The US Environmental Protection Agency (EPA) has refused to disclose the identity of a whistleblower who provided the chief of staff with a text of an employee’s testimony. The agency’s watchdog has escalated the matter to US Congress.
The so-called “deep state”” is seeking to destroy a top EPA employee, says Mandy Gunasekara, a former official with the agency’s air and radiation department, according to The Daily Caller.
According to Gunasekara, acting Inspector General Charles Sheehan is on a personal quest to oust Ryan Jackson, the agency’s chief of staff.
Jackson is under investigation by the office of the agency’s Inspector General over allegations that Jackson pressured an environmental chemist, Deborah Swackhamer, to alter her congressional testimony so that it downplayed a 2017 episode in which the agency dismissed several members of the Board of Scientific Counselors, the agency’s own research advisory body.
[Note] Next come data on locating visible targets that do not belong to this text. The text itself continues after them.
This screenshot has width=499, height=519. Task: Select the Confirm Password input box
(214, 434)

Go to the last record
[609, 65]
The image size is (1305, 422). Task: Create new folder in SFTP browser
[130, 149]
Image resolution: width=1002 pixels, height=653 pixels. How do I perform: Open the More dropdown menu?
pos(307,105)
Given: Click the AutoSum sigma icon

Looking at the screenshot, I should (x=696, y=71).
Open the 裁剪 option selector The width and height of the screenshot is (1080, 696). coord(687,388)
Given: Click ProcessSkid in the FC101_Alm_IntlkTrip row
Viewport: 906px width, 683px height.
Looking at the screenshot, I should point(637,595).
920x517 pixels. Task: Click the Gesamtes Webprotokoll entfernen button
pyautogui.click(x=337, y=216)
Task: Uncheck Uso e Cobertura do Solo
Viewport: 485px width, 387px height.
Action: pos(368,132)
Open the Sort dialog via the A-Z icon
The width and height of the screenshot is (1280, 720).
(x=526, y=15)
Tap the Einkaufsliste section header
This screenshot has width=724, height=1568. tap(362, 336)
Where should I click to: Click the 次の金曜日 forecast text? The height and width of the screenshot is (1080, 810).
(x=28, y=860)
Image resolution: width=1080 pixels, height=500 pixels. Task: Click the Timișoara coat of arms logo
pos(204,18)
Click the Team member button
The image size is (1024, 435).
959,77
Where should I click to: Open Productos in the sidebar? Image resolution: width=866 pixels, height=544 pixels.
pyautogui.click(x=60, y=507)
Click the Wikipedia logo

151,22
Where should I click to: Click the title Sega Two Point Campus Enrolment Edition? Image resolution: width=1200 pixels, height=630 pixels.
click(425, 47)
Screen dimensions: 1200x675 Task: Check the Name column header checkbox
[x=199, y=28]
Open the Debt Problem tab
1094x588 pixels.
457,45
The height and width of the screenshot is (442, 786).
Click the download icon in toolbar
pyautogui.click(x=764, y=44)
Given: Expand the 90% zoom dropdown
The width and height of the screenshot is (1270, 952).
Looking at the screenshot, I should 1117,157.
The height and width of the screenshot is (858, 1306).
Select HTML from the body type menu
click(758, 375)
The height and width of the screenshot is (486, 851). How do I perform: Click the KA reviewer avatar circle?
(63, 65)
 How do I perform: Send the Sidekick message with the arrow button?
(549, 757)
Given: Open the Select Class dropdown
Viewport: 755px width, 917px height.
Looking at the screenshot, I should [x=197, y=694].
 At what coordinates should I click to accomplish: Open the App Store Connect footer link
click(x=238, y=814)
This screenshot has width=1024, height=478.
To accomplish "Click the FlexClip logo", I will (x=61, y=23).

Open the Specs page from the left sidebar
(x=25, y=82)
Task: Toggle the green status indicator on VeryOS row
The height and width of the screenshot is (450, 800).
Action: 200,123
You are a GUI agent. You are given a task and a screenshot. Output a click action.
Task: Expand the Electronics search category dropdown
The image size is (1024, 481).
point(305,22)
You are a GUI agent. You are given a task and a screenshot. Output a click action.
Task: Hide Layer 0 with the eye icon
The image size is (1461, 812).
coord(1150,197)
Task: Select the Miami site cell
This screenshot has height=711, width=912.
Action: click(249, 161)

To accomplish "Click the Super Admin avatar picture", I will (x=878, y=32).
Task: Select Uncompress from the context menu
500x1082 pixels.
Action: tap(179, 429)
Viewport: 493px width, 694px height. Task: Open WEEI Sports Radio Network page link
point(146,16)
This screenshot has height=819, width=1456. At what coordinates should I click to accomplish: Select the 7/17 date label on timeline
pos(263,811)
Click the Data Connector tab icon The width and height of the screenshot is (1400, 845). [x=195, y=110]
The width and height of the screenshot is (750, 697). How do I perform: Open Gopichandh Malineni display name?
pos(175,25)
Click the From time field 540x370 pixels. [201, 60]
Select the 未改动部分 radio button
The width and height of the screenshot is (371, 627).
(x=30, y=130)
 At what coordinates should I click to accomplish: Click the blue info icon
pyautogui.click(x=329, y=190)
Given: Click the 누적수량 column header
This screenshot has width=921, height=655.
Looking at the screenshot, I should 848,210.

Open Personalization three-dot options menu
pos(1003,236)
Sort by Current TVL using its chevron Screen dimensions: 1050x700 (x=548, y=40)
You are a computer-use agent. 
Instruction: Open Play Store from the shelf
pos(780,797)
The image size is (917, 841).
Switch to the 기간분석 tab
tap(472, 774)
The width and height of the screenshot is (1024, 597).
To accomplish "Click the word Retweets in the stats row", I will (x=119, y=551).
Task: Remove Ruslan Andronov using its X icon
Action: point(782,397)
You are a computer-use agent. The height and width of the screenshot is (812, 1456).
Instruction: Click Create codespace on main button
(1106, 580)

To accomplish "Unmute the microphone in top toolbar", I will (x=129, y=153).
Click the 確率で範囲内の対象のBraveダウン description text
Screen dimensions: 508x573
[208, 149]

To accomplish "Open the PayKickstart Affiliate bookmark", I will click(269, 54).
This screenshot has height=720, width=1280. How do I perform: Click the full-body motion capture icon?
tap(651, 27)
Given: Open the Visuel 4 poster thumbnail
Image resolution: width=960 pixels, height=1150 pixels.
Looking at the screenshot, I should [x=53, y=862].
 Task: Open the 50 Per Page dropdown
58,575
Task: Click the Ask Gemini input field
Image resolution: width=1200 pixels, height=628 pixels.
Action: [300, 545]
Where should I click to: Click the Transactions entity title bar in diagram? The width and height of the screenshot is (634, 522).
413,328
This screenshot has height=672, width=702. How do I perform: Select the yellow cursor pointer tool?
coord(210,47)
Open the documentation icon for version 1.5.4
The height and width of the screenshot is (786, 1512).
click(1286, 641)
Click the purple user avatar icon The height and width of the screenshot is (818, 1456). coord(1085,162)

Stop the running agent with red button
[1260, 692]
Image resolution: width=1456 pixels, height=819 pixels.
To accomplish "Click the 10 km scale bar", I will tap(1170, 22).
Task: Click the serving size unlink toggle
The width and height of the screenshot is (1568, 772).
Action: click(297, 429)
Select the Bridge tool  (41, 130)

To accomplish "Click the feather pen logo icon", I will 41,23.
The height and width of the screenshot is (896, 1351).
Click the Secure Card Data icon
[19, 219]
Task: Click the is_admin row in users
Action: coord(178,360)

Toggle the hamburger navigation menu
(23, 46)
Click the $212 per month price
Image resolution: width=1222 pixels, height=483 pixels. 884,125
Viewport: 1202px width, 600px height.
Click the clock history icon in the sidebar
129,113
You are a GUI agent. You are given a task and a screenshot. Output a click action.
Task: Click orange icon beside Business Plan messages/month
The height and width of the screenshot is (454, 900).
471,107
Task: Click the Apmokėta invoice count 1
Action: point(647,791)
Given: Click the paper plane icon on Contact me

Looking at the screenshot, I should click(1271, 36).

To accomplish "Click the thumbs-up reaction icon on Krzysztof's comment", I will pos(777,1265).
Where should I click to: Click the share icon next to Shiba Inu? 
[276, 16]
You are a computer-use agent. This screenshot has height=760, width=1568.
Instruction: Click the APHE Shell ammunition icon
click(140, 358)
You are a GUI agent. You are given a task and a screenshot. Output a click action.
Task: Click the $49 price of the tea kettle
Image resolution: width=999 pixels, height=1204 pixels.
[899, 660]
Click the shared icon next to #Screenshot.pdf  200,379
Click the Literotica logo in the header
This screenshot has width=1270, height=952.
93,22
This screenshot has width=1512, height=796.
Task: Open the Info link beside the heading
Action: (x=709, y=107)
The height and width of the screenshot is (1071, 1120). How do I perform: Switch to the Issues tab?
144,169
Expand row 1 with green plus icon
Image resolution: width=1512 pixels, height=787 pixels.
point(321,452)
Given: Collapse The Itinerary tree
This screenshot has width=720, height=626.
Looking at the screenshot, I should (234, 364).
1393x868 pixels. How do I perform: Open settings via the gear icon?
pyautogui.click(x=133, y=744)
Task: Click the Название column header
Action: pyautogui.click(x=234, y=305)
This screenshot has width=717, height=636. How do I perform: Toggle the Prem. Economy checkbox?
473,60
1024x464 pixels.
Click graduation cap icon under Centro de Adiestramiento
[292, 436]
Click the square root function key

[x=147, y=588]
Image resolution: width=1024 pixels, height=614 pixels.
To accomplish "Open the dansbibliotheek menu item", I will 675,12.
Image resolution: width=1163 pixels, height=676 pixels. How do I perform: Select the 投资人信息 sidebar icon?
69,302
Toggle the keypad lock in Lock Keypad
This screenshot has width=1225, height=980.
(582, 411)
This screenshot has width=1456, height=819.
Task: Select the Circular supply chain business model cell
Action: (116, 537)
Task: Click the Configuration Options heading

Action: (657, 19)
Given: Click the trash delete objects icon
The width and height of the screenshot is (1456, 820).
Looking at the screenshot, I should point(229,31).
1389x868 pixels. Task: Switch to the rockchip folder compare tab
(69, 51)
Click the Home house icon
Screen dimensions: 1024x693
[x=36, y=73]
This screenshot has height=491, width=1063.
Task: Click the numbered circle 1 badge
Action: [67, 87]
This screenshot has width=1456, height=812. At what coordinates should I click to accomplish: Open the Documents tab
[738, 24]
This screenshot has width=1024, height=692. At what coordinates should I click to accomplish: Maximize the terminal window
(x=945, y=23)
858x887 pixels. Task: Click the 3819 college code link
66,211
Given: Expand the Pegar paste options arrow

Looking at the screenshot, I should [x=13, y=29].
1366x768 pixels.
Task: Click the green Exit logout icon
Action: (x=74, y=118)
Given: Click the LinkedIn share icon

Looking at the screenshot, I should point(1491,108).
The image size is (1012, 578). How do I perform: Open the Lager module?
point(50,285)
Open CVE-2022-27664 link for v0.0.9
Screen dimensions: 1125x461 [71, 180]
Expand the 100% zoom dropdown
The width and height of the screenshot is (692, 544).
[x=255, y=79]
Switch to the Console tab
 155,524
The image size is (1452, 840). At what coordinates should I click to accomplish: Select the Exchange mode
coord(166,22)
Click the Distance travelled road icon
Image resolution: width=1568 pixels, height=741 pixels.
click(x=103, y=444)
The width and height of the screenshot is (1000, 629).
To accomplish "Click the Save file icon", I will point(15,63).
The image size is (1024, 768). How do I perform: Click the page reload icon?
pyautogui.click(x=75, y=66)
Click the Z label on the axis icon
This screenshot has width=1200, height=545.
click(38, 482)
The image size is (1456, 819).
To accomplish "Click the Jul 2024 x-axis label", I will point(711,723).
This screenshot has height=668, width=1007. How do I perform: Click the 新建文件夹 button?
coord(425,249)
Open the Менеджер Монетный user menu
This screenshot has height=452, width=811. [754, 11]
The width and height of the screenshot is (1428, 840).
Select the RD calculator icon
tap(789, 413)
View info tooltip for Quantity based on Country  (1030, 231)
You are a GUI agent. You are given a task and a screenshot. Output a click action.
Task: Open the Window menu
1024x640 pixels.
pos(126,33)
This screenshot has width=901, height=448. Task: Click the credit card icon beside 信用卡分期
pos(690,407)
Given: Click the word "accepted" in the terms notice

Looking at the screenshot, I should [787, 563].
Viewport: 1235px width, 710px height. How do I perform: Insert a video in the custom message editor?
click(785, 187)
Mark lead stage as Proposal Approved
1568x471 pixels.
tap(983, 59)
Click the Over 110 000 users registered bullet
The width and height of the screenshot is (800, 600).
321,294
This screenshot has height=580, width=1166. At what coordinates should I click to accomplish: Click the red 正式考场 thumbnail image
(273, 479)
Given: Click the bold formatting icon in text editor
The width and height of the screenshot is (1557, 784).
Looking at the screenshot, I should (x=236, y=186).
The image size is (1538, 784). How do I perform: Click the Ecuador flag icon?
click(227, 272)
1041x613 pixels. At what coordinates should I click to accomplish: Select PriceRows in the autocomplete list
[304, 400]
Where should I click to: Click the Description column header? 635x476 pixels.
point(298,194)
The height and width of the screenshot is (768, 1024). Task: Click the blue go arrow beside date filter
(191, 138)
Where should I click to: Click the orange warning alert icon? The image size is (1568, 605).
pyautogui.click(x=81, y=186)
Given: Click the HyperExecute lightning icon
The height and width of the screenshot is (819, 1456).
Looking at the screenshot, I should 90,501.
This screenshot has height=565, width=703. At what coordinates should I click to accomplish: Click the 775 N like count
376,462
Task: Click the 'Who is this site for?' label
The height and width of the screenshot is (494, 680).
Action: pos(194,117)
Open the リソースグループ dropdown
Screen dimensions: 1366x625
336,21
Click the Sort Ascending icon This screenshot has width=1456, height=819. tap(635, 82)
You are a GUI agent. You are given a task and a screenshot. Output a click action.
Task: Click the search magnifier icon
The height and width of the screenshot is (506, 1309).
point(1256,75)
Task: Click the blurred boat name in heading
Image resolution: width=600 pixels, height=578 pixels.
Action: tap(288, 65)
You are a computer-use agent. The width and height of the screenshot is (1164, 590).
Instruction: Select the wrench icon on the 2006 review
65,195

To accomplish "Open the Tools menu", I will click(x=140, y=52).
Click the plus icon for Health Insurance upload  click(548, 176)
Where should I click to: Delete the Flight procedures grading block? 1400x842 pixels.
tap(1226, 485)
In his 5 November letter, Jackson slammed Inspector General Sheehan for his investigation tactics, saying his investigators barged into his office unannounced and sought to discuss personnel matters, but the next day changed the topic dramatically.
Jackson said the investigators wanted to learn from him the identity of the person who handed him Deborah Swackhamer’s testimony. He slammed the investigators for not telling him the reason for their inquiry and refused to schedule further interviews.
The inspector general then wrote a ‘seven-day letter’, a measure reserved for “particularly serious or flagrant problems, abuses or deficiencies,” which obliged EPA head Andrew Wheeler to explain the situation in a letter to Congress within a week.
In that letter, Wheeler said the agency provided “reasonable accommodations” to the investigators and supported Jackson’s refusal to identify the whistleblower’s identity, citing “constitutional concerns that are ultimately for the Agency and the [inspector general] to resolve”.
The EPA’s top lawyer, Matthew Leopold, defended Jackson’s refusals, saying in a 5 November letter that “it is ultimately the administrator that maintains control of the information sought and decides what constitutes an adequate accommodation by the agency of an OIG request in so far as it is practicable”. The EPA head’s response prompted Inspector General Sheehan to claim the agency was exceeding its boundaries for independence and the right to agency information.